(THE REQUEST) Convert everything in the material from the line containing "Click the Follow button at top" down to the line containing "Action: (x=801, y=369)", both included, into a Markdown table with the columns Row and Line. Number each line in sequence and omit blank lines.

(SOURCE DATA)

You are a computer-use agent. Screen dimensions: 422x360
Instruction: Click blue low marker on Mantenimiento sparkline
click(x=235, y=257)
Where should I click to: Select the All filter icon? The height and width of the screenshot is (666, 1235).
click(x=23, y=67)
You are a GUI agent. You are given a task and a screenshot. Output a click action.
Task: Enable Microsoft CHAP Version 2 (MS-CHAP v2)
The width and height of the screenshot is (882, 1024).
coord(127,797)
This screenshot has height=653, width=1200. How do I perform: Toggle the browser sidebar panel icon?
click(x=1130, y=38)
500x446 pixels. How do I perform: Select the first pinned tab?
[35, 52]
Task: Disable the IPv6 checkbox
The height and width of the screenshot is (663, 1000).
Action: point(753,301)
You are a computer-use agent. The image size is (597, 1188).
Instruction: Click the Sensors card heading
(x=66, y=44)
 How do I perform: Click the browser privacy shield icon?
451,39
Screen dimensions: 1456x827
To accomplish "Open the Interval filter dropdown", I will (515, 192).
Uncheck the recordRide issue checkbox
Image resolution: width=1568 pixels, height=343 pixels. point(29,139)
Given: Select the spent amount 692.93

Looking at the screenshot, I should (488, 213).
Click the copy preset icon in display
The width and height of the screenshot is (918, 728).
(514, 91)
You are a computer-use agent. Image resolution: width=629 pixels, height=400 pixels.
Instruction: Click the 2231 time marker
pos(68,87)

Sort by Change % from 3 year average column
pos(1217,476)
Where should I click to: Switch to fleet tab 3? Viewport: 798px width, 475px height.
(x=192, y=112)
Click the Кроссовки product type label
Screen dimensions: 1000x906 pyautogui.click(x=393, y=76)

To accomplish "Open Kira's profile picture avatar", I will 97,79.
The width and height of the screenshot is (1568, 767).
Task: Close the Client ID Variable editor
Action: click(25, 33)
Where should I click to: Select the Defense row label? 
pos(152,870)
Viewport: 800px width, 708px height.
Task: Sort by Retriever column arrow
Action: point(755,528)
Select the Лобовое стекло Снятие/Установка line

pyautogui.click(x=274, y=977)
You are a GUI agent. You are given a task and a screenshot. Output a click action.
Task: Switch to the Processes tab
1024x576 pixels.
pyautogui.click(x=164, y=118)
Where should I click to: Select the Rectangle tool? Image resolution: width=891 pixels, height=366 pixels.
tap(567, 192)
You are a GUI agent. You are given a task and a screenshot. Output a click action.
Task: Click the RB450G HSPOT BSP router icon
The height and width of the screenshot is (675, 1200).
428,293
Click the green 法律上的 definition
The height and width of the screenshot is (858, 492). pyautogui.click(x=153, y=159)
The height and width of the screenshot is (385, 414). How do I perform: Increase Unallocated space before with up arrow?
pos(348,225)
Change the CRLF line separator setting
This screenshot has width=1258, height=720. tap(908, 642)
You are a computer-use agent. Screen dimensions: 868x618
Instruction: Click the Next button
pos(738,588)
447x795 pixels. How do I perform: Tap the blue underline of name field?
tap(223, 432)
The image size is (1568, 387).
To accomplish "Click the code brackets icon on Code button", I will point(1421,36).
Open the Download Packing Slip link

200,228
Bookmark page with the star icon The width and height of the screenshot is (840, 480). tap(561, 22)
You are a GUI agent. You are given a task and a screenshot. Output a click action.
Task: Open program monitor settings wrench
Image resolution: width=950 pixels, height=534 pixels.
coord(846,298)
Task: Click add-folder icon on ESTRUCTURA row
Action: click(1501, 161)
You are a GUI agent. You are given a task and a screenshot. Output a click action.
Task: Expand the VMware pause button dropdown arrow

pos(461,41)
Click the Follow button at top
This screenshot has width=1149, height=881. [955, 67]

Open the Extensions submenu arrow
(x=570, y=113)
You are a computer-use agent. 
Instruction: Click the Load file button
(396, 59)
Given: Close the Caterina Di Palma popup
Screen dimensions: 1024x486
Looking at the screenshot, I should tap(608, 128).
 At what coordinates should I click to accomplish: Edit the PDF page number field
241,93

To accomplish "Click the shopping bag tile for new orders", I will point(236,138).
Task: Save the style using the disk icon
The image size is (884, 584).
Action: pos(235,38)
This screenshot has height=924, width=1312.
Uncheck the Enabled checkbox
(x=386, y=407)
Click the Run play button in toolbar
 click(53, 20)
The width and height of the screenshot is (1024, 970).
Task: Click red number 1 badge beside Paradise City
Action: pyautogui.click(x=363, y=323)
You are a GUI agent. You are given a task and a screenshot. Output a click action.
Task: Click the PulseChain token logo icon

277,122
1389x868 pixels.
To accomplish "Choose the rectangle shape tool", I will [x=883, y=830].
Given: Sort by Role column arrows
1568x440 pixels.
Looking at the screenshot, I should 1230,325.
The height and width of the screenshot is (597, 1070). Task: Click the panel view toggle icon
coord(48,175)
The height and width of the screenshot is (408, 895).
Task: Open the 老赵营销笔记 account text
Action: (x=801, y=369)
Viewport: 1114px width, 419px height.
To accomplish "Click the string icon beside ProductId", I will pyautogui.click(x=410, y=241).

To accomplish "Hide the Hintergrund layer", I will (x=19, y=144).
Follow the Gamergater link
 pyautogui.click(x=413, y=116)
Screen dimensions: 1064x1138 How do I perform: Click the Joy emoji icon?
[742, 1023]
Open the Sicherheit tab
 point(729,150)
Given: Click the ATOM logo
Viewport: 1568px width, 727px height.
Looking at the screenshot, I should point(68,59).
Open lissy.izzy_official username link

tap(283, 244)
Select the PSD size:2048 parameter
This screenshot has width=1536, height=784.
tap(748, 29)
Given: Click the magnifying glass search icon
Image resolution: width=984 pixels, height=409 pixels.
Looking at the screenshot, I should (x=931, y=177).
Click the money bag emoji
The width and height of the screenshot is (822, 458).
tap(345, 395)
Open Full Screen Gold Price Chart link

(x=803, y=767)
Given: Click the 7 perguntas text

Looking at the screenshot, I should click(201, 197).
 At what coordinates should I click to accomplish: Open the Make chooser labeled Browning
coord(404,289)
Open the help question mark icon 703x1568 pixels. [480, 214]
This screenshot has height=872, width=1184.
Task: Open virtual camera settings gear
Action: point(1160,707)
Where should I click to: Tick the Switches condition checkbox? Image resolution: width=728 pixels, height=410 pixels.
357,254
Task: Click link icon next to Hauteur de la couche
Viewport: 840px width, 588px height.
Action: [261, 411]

(WRITTEN RESPONSE)
| Row | Line |
|---|---|
| 1 | Click the Follow button at top |
| 2 | This screenshot has width=1149, height=881. [955, 67] |
| 3 | Open the Extensions submenu arrow |
| 4 | (x=570, y=113) |
| 5 | You are a computer-use agent.  |
| 6 | Instruction: Click the Load file button |
| 7 | (396, 59) |
| 8 | Given: Close the Caterina Di Palma popup |
| 9 | Screen dimensions: 1024x486 |
| 10 | Looking at the screenshot, I should tap(608, 128). |
| 11 |  At what coordinates should I click to accomplish: Edit the PDF page number field |
| 12 | 241,93 |
| 13 | To accomplish "Click the shopping bag tile for new orders", I will point(236,138). |
| 14 | Task: Save the style using the disk icon |
| 15 | The image size is (884, 584). |
| 16 | Action: pos(235,38) |
| 17 | This screenshot has height=924, width=1312. |
| 18 | Uncheck the Enabled checkbox |
| 19 | (x=386, y=407) |
| 20 | Click the Run play button in toolbar |
| 21 |  click(53, 20) |
| 22 | The width and height of the screenshot is (1024, 970). |
| 23 | Task: Click red number 1 badge beside Paradise City |
| 24 | Action: pyautogui.click(x=363, y=323) |
| 25 | You are a GUI agent. You are given a task and a screenshot. Output a click action. |
| 26 | Task: Click the PulseChain token logo icon |
| 27 | 277,122 |
| 28 | 1389x868 pixels. |
| 29 | To accomplish "Choose the rectangle shape tool", I will [x=883, y=830]. |
| 30 | Given: Sort by Role column arrows |
| 31 | 1568x440 pixels. |
| 32 | Looking at the screenshot, I should 1230,325. |
| 33 | The height and width of the screenshot is (597, 1070). Task: Click the panel view toggle icon |
| 34 | coord(48,175) |
| 35 | The height and width of the screenshot is (408, 895). |
| 36 | Task: Open the 老赵营销笔记 account text |
| 37 | Action: (x=801, y=369) |